This week's wild stock market roller coaster reminds us of many things, including the ability of very lucky, very savvy people to make a rapid fortune without adding any value whatsoever to a product, our society or the economy. I say that as an observation, not a judgment. These are the rules, and these are the results.
But isn't it interesting that as the markets take a breather this weekend, even professional traders are still frustrated by their generalized confusion over what just happened? It's not just non-investors like me who don't understand this new automated, high-speed, rule-bending global network of markets.
To free-market champions, the resulting risks and rewards look like the balance sheet of progress, and I don't disagree. But what if this wild, jittery period is part of a transitional phase from traditional ideas about finance to a new global system that will be much harder to game -- and much, much harder to knock off its axis?
Stock markets were early adopters of information technology, but the increase in available information hasn't translated into greater understanding. To date, the primary result of computerized trading has been a faster pace to the high-wire act of stock trading, not a better picture of what is happening to the world's wealth. Things happen, and months later we get some perspective on them.
Here's what I suppose. Over time, the people with the most to lose will begin wondering why they continue to let their wealth be subject to the arbitrary rules that turn markets into casinos. Markets are traditionally dynamic because of information scarcity, a condition that is being bleached out of modern life. The new question, then, is how to preserve the dynamism that drives innovation and progress, while limiting instability that threatens everything we've worked to build.
Traditionalists will scoff at these ideas, but I suspect these principles will eventually shape our new normal. For all our talk about the high-end technologies that drove progress in the 20th century, a more mundane explanation for our prosperity in the last century is that we produced history's first stable food supply.
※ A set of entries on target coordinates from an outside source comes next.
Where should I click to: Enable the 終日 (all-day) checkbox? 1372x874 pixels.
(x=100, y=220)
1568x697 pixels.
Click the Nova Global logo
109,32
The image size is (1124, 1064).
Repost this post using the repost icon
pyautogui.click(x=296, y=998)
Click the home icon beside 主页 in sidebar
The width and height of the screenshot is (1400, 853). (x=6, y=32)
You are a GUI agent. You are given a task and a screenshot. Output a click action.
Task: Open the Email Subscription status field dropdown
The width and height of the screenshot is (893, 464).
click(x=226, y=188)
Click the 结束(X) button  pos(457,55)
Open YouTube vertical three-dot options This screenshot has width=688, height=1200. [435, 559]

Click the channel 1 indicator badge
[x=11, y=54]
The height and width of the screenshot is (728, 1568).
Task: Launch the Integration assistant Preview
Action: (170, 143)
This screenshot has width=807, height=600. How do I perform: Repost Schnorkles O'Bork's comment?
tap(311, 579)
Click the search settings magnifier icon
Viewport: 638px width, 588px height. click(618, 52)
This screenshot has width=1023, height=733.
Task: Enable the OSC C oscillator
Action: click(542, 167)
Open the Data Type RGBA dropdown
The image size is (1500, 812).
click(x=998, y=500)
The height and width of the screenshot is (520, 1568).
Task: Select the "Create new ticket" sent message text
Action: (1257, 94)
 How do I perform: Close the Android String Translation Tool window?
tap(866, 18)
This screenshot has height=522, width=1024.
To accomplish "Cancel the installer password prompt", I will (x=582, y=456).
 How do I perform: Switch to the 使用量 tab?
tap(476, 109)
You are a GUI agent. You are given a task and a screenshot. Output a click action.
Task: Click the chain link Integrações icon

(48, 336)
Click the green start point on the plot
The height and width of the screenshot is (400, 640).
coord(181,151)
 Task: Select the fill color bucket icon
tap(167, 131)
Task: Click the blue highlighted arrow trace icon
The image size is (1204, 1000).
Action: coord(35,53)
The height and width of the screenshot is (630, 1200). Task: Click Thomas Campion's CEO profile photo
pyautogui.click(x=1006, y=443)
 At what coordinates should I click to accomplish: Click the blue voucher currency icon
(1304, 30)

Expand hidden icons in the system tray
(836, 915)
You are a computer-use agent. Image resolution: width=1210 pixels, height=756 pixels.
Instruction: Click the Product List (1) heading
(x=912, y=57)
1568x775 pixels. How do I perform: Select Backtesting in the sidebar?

The foundations of that system can make for interesting discussions, and I certainly have my issues with some of the results, but I certainly don't hope for a return to a world where famine was a constant threat.
So while capitalists argue against regulation as if by habit, two forces push back against them. The first is democracy, which gives weight to economic interests that have no stake in the stock market. The second is the profit motive. Yes, uncertainty leads to opportunity, but wise investors recognize that unquantifiable risk is always a brake on value. Ultimately, stability and transparency -- the forces of credibility that produce faith in the integrity of systems -- will trump the speculator's impulse.
Eventually, capitalists will understand that they have more to gain from a relatively stable market system than they do from an erratic one, and once they figure out how to use information technology and government regulation to build such a marketplace, we'll see it spread like a crystal lattice in a prepared solution. Call it a hunch.